## [Task instructions]
Look through the entries below and count the lines that contain "list". Reply with that number only.

----------------------------------------

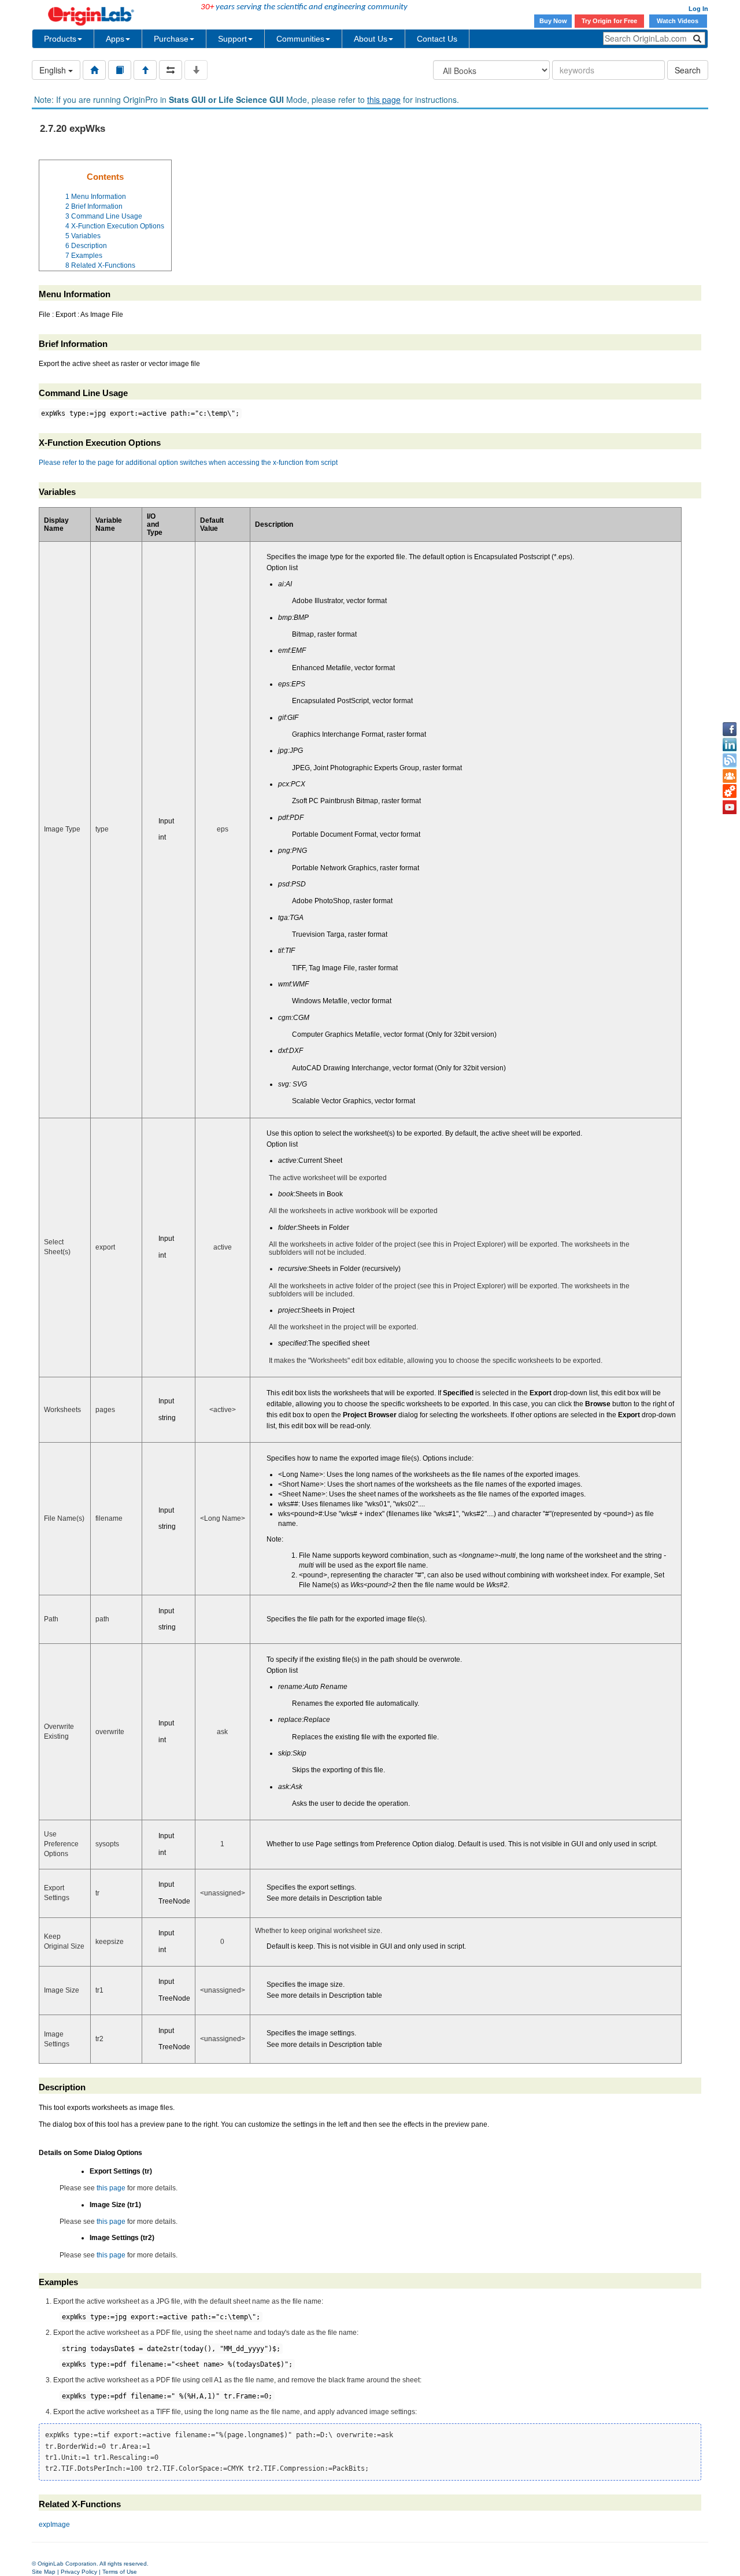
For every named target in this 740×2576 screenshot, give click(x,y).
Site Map (44, 2571)
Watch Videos (678, 20)
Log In (698, 8)
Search (688, 70)
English (53, 70)
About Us (370, 38)
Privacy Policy (79, 2571)
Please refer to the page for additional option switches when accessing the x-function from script (188, 463)
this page (384, 99)
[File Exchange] (729, 791)
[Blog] (729, 760)
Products (60, 38)
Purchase (171, 38)
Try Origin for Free (609, 20)
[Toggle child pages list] (196, 70)
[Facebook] (729, 729)
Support (232, 38)
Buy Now (553, 20)
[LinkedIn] (729, 744)
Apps (115, 38)
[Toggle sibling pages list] (170, 70)
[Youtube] (729, 807)
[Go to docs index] (94, 70)
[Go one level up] (145, 70)
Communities (300, 38)
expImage (54, 2524)
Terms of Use (119, 2571)
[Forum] (729, 775)
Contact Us (437, 38)
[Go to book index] (119, 70)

----------------------------------------

## [Output for this task]
2